A room filled with people viewing a PowerPoint presentation.
A presentation by Interpol during one of the side events. This was about Operation Thunderball, a global scale operation in 2019 which led to several thousands of seizures of illegal wildlife goods.


As an environmentalist with a background in environmental science, the side events felt like going back to school again – but without having to think about writing tests. It was a load of information and perspectives I didn’t know I needed. The side event on giraffe conservation and trade was a notable one, where I learnt about the reproductive process of giraffes and how they influenced a stall in population growth. Another interesting side event was on protecting vultures, and the ecological importance of vultures and other scavengers in reducing the spread of disease. The winner of all side events for me was our own event on harnessing tools and technologies for wildlife law enforcement, where a co-partner (APOPO) shared snippets of how African giant pouched rats were being trained to sniff out illegal wildlife goods at ports of entry and exit. It was just as cool as it sounds.

People viewing a PowerPoint presentation.
Presentation by APOPO during our side event on harnessing tools and technologies for wildlife law enforcement.

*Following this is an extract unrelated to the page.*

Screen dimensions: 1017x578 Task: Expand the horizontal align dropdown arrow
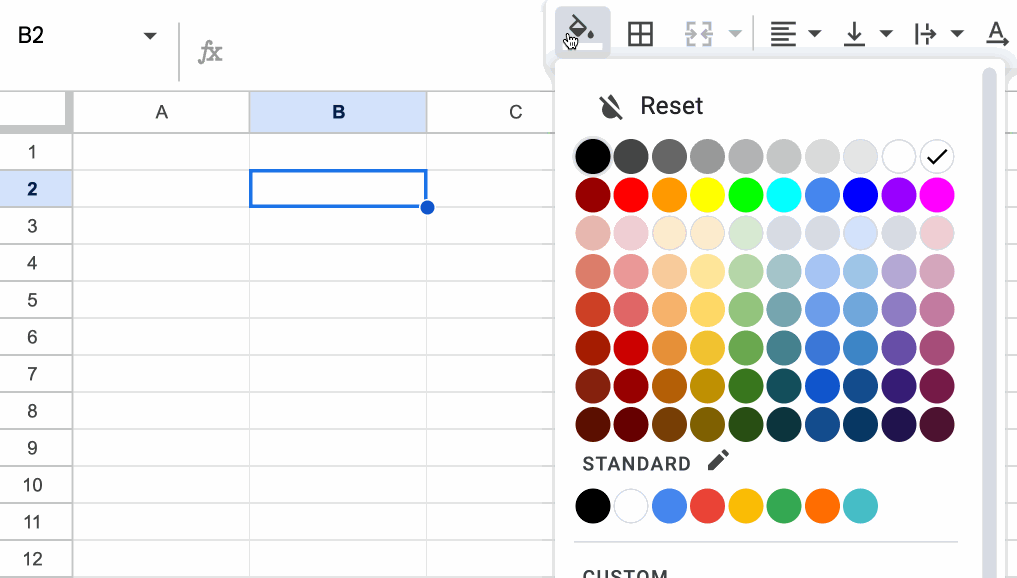815,34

As a proud West African, it was beautiful watching ECOWAS member states harmonizing their voices to co-submit and win proposals to increase protection for wildlife such as the giraffe, black-crowned crane, wedgefish, giant guitarfish, teatfish, and mako shark. It was insightful hearing their strong opinions against the down-listing of the southern white rhino in Namibia and Eswatini. I learnt a lot about non-detriment findings and how they were essentially the basis and justification of the legal wildlife trade market. Non-detriment findings are conclusions by scientific authorities to prove that the export of specimens of a species will have no negative impact on the survival of the species in their natural habitat.

Through the West African parties, I heard stories of how the legal trade in some species served as a smoke-screen for the illegal trade in that same species, according to biodiversity threats assessments conducted in some of these countries. This was my first ever CITES CoP, but according to people with multiple experiences, this was the first time West Africa had such a vocal presence. This was the first time they pushed back with such force on the down-listing of certain species of concern, like the African Elephant. To risk making the worst attempt at wordplay ever, I’d say that West African countries put the ECOWAS in eco wars. I’d be surprised if this line makes it past the editors.

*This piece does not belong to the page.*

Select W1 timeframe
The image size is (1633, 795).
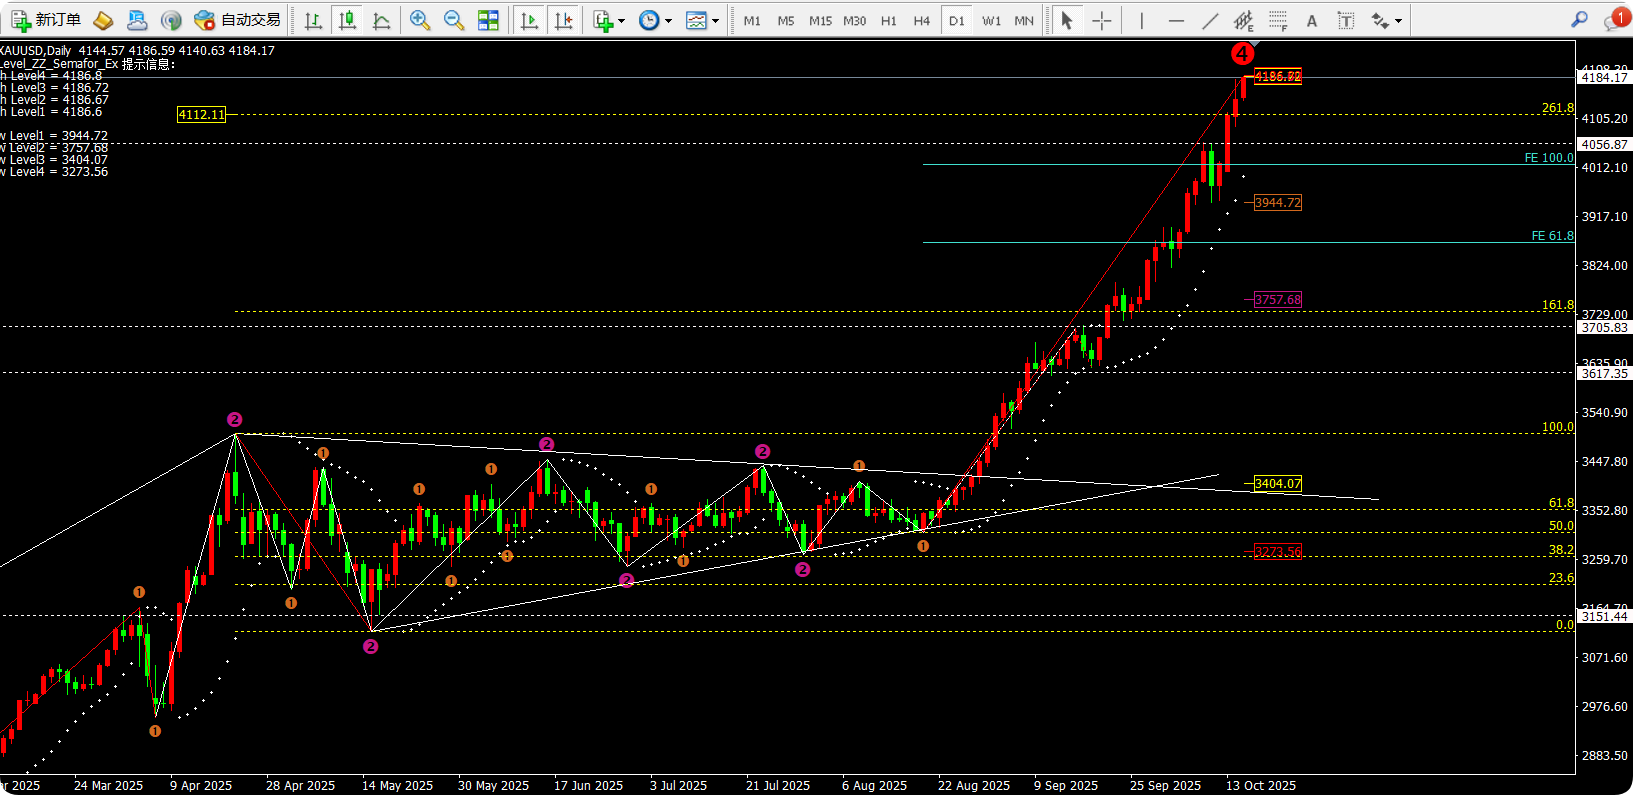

The willpower of the West Africans was surreal and exciting. It makes me anticipate what comes next. From the training of wildlife professionals across the region, through the finalization of the West African Strategy to Combat Wildlife Crime in the coming months, to the training programs for airport staff and customs officials in West Africa coming up, I am optimistic that all these parts and more will come together to ensure that natural resources are protected, restored, and used sustainably, within the region and on the continent. If I am lucky enough to attend the next conference, I hope to hear stories on exponential progress in that regard. Expect a Part II of this post if that happens.

A person standing on a footbridge.
Me, stopping to take a picture on my way to the conference centre.


By Edudzi Nyomi,

Communications Specialist for the West Africa Biodiversity and Climate Change (WA BiCC) Program.